__YOUR OBJECTIVE__:
A verbatim reproduction of the lines below, from the line containing "Click the 开始日期 input field" through the line containing "You are a computer-use agent. The image", both ends included, is the whole required output.

__SUPPLIED RECORDS__:
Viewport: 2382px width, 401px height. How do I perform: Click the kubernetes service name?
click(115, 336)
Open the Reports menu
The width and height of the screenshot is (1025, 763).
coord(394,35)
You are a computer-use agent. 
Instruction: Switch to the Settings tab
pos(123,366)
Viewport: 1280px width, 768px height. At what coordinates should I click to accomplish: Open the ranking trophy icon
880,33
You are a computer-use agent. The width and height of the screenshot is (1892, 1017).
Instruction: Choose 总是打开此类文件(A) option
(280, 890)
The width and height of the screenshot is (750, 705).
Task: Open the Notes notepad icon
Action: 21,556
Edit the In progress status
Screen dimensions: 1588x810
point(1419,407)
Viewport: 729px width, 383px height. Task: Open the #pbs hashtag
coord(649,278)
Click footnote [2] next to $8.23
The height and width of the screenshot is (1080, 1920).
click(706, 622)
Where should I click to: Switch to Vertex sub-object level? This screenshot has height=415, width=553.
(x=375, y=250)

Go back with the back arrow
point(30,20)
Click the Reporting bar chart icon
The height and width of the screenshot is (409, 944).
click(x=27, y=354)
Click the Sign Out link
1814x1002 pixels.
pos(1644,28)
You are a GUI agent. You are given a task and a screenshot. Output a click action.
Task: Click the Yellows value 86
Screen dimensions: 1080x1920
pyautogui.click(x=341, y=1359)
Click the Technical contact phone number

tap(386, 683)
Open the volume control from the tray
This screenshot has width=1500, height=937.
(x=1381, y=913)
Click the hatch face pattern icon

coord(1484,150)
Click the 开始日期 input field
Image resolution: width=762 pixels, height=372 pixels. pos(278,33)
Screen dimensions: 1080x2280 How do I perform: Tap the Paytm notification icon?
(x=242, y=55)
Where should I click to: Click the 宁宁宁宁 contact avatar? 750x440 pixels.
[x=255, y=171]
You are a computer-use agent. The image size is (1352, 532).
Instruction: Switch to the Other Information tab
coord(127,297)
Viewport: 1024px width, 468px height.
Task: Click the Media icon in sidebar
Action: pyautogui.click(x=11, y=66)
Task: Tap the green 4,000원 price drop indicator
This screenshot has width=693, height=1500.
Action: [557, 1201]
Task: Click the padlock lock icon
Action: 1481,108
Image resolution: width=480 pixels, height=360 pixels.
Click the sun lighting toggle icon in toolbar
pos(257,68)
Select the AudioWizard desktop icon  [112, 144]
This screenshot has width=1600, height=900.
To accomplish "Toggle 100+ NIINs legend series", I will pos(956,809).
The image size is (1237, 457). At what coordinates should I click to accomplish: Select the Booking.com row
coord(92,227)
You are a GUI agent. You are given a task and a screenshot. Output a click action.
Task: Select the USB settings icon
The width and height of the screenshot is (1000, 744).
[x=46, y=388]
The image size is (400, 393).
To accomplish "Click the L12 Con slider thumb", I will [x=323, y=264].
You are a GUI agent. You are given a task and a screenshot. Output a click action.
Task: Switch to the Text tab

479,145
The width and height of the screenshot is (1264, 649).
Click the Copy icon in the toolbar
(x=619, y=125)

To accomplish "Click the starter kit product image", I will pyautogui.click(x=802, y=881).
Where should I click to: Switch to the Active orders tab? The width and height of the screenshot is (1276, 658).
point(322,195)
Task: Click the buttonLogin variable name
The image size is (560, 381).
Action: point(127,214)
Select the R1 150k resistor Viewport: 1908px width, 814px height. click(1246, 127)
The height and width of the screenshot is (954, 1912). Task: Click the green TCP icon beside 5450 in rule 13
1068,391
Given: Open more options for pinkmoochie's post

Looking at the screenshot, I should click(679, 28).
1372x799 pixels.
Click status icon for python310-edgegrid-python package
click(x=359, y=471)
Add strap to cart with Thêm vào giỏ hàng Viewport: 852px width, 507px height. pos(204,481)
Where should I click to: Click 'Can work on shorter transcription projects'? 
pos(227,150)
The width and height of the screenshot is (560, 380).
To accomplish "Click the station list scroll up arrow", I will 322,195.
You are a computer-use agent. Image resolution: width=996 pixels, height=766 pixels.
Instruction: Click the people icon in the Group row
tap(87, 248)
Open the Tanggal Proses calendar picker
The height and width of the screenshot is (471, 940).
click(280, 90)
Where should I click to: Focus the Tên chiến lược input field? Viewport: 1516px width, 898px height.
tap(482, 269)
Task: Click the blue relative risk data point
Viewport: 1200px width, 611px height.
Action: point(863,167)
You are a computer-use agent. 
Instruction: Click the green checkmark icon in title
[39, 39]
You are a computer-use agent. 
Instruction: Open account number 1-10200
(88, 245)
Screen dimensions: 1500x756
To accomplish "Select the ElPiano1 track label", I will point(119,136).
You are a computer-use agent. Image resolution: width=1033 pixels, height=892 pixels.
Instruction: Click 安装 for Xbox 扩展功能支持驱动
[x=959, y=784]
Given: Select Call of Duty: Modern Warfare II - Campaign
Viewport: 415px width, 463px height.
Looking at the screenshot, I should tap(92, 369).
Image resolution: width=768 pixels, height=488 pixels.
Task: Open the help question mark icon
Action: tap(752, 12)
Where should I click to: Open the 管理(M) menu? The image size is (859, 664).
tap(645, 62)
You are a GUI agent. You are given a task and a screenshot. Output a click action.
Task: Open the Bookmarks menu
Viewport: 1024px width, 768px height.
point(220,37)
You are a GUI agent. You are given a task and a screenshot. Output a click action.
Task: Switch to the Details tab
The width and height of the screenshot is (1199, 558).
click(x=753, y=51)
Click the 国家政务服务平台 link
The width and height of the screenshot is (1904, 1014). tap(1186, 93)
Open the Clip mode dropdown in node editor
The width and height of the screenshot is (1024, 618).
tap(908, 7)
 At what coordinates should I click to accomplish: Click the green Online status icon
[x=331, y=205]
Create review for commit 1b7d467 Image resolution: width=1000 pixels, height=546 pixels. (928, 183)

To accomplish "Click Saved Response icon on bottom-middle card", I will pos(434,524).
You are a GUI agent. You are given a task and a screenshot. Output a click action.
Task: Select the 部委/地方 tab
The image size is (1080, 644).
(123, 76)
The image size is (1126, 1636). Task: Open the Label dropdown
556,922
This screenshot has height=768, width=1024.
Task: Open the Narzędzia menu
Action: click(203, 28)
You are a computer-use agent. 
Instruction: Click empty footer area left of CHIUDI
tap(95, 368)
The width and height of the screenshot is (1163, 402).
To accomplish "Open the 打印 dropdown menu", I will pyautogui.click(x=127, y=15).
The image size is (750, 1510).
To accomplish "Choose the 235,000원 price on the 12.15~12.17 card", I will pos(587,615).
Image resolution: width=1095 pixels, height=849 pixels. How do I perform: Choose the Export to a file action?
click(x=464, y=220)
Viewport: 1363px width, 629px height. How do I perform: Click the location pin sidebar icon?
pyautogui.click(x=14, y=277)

__WRITTEN RESPONSE__:
Click the 开始日期 input field
Image resolution: width=762 pixels, height=372 pixels. pos(278,33)
Screen dimensions: 1080x2280 How do I perform: Tap the Paytm notification icon?
(x=242, y=55)
Where should I click to: Click the 宁宁宁宁 contact avatar? 750x440 pixels.
[x=255, y=171]
You are a computer-use agent. The image size is (1352, 532).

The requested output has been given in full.